Background: Some US insurance companies have recently started to require minimum angular measurements, for coverage decisions, in patients seeking operative correction for symptomatic hallux valgus. This logic naturally assumes that the magnitude of radiographic bunion deformity is related to the magnitude of patient's presenting symptoms and/or disability.

Methods: We conducted an analysis of existing data in our practice to determine whether patient-reported symptoms and disability prior to bunion surgery correlated with preoperative radiographic measurements commonly used to quantify hallux valgus severity. Symptoms and disability level were determined using patient-reported preoperative Foot and Ankle Outcome Score (FAOS), a validated instrument commonly used in hallux valgus assessment. Spearman correlation coefficient was then used to quantify the strength of any correlations. Preoperative data from 107 patients (107 feet) with mean age of 49.3 ± 13.8 years who underwent isolated osseous hallux valgus surgery within our practice between June 1, 2016, and July 30, 2018, were available.

Results: No radiographic variable achieved even a moderate correlation with any of the FAOS subscales with the exception of tibial sesamoid position with FAOS Pain (rho=0.402, = .01) in patients aged 56 years and older.

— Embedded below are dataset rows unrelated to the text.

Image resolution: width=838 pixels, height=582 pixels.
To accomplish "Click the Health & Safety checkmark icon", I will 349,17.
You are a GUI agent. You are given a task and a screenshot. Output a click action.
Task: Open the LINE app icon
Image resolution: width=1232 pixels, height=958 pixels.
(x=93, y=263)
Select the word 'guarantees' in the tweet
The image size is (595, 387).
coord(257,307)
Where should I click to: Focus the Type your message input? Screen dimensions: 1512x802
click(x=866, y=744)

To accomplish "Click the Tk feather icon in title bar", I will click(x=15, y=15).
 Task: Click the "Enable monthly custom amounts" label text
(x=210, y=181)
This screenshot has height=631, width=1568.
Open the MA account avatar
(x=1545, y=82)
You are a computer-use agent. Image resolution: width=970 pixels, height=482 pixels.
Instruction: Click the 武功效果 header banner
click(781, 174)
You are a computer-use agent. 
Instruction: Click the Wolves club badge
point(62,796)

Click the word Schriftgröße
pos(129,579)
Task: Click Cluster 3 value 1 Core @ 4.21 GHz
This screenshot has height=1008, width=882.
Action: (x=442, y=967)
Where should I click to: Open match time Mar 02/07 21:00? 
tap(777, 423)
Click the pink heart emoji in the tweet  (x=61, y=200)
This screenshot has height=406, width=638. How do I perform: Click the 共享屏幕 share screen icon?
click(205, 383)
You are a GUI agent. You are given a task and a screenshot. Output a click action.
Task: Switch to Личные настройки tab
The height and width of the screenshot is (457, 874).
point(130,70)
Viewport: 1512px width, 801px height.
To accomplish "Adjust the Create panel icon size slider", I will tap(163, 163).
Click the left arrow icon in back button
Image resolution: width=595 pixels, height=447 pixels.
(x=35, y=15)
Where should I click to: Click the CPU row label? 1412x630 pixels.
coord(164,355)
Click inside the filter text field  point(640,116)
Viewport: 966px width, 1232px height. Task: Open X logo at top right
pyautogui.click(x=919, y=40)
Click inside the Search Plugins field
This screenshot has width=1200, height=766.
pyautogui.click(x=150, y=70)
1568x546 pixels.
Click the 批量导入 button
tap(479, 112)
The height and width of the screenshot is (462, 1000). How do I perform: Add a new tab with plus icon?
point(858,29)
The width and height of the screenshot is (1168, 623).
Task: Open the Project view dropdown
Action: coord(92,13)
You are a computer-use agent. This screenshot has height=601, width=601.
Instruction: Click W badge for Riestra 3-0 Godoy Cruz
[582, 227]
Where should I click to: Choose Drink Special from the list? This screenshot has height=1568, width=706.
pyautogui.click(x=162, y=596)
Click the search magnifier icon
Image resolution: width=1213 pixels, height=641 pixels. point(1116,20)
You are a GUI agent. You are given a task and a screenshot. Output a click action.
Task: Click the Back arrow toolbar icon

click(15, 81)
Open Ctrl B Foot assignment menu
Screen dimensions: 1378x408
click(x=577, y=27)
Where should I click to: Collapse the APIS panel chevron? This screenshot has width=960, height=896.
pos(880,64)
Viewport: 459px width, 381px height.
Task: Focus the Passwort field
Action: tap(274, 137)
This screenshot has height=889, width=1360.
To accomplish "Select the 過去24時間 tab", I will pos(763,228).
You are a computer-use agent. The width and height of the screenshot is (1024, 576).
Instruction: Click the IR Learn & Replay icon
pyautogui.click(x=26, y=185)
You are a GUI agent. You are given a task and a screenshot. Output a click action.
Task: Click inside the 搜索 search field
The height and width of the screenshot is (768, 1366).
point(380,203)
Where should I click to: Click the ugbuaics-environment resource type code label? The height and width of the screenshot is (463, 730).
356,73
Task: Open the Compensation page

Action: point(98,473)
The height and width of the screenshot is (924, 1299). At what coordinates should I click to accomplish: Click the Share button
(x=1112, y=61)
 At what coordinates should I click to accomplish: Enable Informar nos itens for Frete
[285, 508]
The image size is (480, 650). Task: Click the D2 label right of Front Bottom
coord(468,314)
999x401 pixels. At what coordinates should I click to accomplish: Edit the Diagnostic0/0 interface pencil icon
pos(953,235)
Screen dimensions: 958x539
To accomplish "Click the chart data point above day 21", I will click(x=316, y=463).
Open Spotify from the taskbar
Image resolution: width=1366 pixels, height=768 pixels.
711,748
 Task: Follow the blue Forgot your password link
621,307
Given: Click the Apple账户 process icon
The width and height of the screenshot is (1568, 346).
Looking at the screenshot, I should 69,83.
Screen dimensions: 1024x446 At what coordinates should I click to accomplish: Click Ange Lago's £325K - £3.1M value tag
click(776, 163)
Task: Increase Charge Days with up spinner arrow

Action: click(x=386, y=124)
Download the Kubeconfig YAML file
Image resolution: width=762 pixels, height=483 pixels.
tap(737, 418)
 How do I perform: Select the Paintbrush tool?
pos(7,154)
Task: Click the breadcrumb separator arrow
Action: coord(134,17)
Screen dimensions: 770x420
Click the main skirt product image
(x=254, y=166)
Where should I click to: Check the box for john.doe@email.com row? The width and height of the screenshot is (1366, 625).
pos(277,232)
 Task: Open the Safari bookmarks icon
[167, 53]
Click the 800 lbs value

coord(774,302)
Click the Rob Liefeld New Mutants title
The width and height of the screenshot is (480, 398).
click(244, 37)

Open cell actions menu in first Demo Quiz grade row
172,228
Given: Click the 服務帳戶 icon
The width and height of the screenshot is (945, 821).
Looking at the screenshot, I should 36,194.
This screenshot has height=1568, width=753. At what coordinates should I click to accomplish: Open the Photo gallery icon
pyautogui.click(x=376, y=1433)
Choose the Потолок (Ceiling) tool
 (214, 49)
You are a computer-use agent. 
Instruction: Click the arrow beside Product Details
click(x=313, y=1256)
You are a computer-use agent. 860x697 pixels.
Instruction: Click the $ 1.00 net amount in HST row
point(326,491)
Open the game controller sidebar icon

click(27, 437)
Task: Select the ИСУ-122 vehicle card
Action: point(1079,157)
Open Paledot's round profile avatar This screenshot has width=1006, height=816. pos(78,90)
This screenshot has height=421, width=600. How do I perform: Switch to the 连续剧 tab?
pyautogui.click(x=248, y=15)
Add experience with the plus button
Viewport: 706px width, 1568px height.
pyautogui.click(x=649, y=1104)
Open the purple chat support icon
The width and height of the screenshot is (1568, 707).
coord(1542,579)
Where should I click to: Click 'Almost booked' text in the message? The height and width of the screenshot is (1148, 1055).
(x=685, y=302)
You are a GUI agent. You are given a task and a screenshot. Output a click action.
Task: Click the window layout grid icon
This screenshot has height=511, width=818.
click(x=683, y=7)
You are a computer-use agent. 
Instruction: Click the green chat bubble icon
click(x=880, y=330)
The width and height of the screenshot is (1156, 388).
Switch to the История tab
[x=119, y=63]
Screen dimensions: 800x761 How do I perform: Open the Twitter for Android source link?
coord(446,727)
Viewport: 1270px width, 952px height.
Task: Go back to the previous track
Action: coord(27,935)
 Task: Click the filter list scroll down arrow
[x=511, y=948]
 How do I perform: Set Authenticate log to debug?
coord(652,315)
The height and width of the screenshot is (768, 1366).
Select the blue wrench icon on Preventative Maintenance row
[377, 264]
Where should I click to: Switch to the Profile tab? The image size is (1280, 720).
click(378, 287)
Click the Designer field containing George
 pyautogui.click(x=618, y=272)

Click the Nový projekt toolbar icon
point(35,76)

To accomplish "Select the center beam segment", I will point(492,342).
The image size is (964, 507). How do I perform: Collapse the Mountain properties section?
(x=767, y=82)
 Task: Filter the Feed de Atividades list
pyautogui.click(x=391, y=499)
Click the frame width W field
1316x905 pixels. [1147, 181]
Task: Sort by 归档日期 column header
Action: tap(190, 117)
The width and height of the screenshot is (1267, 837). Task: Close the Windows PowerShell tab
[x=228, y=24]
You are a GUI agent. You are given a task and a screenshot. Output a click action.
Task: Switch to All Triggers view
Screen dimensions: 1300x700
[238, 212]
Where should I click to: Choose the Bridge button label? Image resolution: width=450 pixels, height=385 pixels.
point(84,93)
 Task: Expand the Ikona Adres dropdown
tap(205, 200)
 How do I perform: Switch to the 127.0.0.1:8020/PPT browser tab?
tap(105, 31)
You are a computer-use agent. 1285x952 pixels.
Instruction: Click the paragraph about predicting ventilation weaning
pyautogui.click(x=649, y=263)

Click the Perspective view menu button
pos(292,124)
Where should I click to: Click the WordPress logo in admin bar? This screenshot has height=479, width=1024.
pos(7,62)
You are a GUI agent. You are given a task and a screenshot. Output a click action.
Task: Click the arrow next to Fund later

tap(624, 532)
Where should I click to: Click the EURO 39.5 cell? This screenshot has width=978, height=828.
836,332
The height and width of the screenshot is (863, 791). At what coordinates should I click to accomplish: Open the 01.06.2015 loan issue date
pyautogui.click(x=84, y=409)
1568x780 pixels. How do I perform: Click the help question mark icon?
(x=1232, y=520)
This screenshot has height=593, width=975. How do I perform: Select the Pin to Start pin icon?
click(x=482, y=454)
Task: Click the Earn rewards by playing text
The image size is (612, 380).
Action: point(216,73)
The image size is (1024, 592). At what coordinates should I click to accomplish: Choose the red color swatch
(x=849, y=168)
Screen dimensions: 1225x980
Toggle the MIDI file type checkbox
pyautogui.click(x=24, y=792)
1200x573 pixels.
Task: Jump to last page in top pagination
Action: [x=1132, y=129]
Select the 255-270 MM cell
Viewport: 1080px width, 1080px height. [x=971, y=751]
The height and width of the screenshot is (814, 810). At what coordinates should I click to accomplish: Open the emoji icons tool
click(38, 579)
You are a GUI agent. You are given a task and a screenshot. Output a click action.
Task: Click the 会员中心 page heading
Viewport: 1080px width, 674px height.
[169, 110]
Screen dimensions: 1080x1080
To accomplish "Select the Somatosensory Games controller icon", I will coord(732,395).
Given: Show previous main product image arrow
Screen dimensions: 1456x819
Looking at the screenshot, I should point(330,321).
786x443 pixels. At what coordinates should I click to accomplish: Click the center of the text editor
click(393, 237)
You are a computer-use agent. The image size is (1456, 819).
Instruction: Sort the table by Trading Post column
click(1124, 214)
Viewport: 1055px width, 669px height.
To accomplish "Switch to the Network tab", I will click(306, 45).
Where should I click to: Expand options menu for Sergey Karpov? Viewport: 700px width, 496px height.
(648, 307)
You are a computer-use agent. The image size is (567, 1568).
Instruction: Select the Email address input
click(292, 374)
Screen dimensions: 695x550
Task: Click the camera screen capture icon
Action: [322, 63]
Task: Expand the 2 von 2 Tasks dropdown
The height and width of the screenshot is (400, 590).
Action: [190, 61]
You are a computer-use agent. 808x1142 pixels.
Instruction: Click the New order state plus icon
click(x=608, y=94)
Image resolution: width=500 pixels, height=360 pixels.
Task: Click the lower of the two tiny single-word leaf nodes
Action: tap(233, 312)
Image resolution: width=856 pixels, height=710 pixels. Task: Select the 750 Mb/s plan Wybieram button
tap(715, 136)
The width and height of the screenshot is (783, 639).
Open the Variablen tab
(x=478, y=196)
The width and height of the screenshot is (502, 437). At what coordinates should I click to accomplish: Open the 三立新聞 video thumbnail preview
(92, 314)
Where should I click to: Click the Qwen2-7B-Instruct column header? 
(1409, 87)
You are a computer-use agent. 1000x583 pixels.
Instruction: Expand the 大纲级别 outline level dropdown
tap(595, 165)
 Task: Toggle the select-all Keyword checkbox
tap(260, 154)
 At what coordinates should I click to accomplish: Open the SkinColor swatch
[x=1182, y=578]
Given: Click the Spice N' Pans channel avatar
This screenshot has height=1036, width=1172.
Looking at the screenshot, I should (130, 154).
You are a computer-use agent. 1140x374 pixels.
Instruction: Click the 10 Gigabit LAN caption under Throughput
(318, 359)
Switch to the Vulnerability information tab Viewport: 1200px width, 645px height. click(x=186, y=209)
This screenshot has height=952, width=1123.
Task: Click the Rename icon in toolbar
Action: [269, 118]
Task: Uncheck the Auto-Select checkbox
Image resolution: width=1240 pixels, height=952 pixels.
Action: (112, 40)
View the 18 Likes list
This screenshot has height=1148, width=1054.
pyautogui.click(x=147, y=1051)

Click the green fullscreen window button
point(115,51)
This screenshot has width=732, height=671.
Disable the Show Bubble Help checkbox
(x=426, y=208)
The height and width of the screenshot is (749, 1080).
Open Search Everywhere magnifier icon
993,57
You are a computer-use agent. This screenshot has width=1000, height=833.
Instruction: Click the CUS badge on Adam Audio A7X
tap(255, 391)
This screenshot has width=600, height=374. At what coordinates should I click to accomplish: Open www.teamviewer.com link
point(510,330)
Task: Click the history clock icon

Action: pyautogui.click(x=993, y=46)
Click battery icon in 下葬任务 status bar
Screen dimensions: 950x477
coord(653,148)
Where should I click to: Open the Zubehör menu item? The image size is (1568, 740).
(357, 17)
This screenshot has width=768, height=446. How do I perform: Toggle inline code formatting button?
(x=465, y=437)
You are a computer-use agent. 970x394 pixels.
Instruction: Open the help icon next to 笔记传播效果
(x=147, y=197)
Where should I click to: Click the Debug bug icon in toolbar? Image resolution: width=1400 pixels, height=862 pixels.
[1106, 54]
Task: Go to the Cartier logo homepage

The direction of this correlation was positive, indicating that greater preoperative sesamoid abnormalities were paradoxically associated with less presenting pain (ie, higher FAOS Pain scores).

Conclusion: It would appear that radiographic severity of bunion deformity is not well correlated with symptom level and/or disability and, we would argue, should not play a role in coverage decisions for patients presenting for hallux valgus surgery.

Level Of Evidence: Level IV, retrospective case series.